Sur quel modèle vous appuyez-vous ?
Le One Planet Fellowship s’appuie sur le modèle d’AWARD qui met au centre des chercheurs de différents pays africains mais aussi des chercheurs européens, des superviseurs dans des centres de laboratoires à travers le monde. En particulier en Europe et en Afrique. Mais aussi des jeunes chercheurs qui seront associés à des lauréats dans le cadre de ces programmes là. Donc nous visons envion 600 chercheurs qui seront sélectionnés dans le cadre de ce programme. Mais l’idée est qu’au bout de cinq années, on puisse, au-delà des 600 chercheurs qui seront au centre, créer des interactions de plus de 1 000, 2 000, 3 000 chercheurs à travers le monde. Donc c’est vraiment un programme qui, au-delà de mettre au centre des chercheurs, qui vont bénéficier de certaines opportunités, va aussi promouvoir, mobiliser les collaborations entre les chercheurs africains, mais aussi les chercheurs européens. Et l’idée est de répliquer le modèle, pourquoi pas, en Asie, en Australie et dans d’autres contrées.
Votre avis sur les jeunes chercheurs qui ne retournent pas en Afrique après leurs études ?

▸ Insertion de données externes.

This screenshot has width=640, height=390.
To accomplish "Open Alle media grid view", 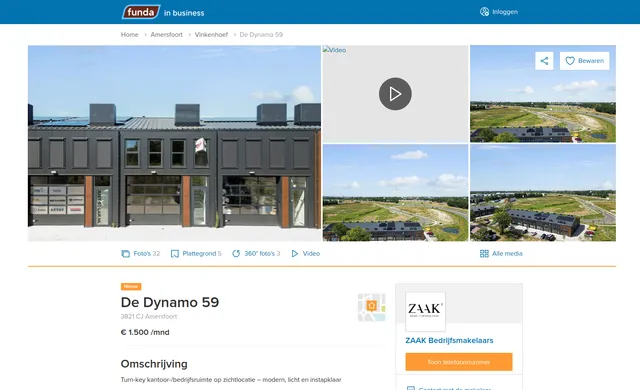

Déjà je dirais que ce n’est pas un problème en tant que tel parce que l’on se sent bien là où on est. Mais ça c’est une chose. Maintenant, de mon expérience, je dirais qu’il faut oser parce qu’il y a beaucoup de potentialités en Afrique, il y a beaucoup d’opportunités en Afrique, et c’est un terrain qui est encore assez vierge où chacun de nous, en tant que chercheur, nous pouvons avoir notre impact. Donc moi je dis à nos frères et sœurs qui font la recherche qu’il y a des défis à relever, on ne doit pas l’oublier. Mais il faut oser, il faut se dire qu’il y a des possibilités de faire des choses. Et il ne faut pas regarder seulement l’impact qu’on va faire au Cameroun. S’il se trouve qu’on se retrouve au Mali et qu’on peut avoir un impact qui peut être généralisé au Cameroun, pourquoi pas. Qu’on se retrouve en Namibie, qu’on se retrouve en Afrique du Sud ou n’importe où en Afrique, du moment où on travaille ensemble pour développer notre continent, je pense que c’est un effort que nous devons faire. J’ai vécu en France un peu plus d’une dizaine d’années. J’ai osé. Le jour où j’ai osé, je suis partie et je pense que je ne regrette pas du tout.